SUBSTRATE SPECIFICITY AND MODE OF ACTION OF ACETYLXYLAN ESTERASE FROM STREPTOMYCES LIVIDANS

Authors: BIELY, PETER - SLOVAK ACAD OF SCI; Cote, Gregory; KREMNICKY, LUBOMIR - SLOVAK ACAD OF SCI; Greene, Richard; DUPONT, C - UNIVERSITY OF QUEBEC; KLUEPFEL, D - UNIVERSITY OF QUEBEC

Submitted to: European Journal of Biochemistry
Publication Type: Peer Reviewed Journal
Publication Acceptance Date: 10/2/1996
Publication Date: N/A
Citation: N/A

Interpretive Summary: There is a need for mild, specific methods which create modified carbohydrates for adding value to farm products, particularly processed grain fractions. Certain commercially available enzymes are useful (environmentally benign or "green" technology) for making some modifications. However, most of the previous work has dealt with the use of enzymes that act on fats and proteins, rather than on carbohydrates. Taking advantage of a newly described class of enzymes that act specifically on carbohydrates, we have described their action. We found they act differently from previously used enzymes and present a new tool in the arsenal of methods for creating carbohydrate-based materials. This work will benefit specialty chemical producers, the paper industry, as well as chemists working on medically useful compounds. It will also help scientists understand the manner in which plant materials are broken down in nature, since the enzymes are involved in the breakdown of agricultural residues and wood pulp.
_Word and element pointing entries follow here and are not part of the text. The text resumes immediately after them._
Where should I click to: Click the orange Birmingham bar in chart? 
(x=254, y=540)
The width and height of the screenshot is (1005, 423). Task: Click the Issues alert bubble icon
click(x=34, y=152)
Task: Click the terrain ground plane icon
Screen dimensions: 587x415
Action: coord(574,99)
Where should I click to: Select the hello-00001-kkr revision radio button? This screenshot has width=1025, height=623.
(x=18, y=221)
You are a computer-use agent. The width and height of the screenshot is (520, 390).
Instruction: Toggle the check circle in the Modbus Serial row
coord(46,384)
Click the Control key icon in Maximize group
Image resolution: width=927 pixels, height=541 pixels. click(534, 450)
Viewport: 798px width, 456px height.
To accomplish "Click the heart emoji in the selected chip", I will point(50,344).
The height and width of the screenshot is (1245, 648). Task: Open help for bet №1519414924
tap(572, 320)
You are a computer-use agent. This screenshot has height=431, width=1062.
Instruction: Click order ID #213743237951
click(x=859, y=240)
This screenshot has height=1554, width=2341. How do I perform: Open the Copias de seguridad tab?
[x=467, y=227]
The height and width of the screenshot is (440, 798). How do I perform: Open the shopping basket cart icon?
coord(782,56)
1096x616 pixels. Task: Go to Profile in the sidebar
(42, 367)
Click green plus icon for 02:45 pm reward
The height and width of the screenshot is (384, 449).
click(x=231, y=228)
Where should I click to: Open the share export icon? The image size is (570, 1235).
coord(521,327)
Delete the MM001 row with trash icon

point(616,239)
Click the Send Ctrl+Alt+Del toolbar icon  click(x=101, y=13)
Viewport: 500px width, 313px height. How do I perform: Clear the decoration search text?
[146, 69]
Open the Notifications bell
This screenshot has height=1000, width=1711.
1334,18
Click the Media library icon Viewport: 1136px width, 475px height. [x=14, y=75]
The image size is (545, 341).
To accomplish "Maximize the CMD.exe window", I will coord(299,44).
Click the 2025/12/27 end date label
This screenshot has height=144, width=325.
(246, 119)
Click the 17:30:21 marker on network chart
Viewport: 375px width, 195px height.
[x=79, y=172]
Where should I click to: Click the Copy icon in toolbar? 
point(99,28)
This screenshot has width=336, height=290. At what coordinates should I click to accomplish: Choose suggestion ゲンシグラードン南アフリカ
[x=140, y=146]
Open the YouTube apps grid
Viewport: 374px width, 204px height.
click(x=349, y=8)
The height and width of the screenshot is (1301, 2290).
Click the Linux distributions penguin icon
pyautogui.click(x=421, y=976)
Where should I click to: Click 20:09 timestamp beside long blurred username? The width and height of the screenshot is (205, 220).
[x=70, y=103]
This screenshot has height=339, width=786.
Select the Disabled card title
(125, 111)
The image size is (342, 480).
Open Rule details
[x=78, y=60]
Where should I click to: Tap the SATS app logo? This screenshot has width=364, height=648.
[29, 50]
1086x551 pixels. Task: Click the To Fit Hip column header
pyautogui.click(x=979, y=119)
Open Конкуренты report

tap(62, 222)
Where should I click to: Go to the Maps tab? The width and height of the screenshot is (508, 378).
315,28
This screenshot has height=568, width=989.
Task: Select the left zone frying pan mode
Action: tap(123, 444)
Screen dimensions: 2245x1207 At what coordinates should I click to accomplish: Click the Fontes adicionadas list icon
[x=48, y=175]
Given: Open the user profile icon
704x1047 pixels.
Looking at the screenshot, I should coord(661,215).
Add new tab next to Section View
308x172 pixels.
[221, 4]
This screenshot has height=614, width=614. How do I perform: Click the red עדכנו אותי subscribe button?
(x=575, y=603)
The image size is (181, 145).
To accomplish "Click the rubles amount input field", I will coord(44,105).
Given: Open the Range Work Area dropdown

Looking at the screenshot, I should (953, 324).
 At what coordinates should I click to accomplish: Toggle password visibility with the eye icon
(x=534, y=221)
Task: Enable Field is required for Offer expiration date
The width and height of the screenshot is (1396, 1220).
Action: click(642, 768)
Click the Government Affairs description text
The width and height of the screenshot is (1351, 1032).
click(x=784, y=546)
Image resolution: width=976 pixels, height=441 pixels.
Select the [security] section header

Technical Abstract: Substrate specificity of a purified acetylxylan esterase from Schizophyllum commune was investigated on a variety of methyl per-O- acetyl glucopyranosides, methyl di-O-acetyl-beta-D-xylopyranosides and acetylated polysaccharides. The enzyme preferentially deacetylated the 3-position of methyl 2,3,4,-tri-O-acetyl-beta-D-xylopyranoside and 2,3,4,6-tetra-O-acetyl-beta-D-glucopyranoside. Removal of the 3-acetyl group from the xylopyranoside was accompanied by a slower deactylation at positions 2 and 4. A similarly slower, accompanying deactylation occurred primarily at position 2 with the glucopyranoside. Such specificity corresponds well to the expected function of the esterase in acetylxylan degradation. Of the three possible diacetates of methyl beta-D-xylopyranoside, the 3,4-diacetate was found to be the most rapidly deactylated. Unexpectedly, products of its deacetylation were a mixture of 2- and 4-monoacetate. The formation of the methyl 2-O-acetyl-beta-D-xylopyranoside involved an enzyme-mediated acetyl group transfer because the rate of the enzyme-catalyzed reaction exceeded the rate of spontaneous migration of acetyl groups. This is the likely mechanism for acetyl removal from position 2 in the native substrate. The enzyme exhibited the highest regioselectivity with methyl 2,3,4,6-tetra-O-acetyl-beta-D-mannopyranoside. An 80% conversion of this substrate to methyl 4,6-di-O-acetyl-beta-D- mannopyranoside, a new mannose derivative, was achieved. The esterase was also active on soluble acetylated polysaccharides other than acetylxylan, but it did not show appreciable activity on insoluble acetylated polysaccharides.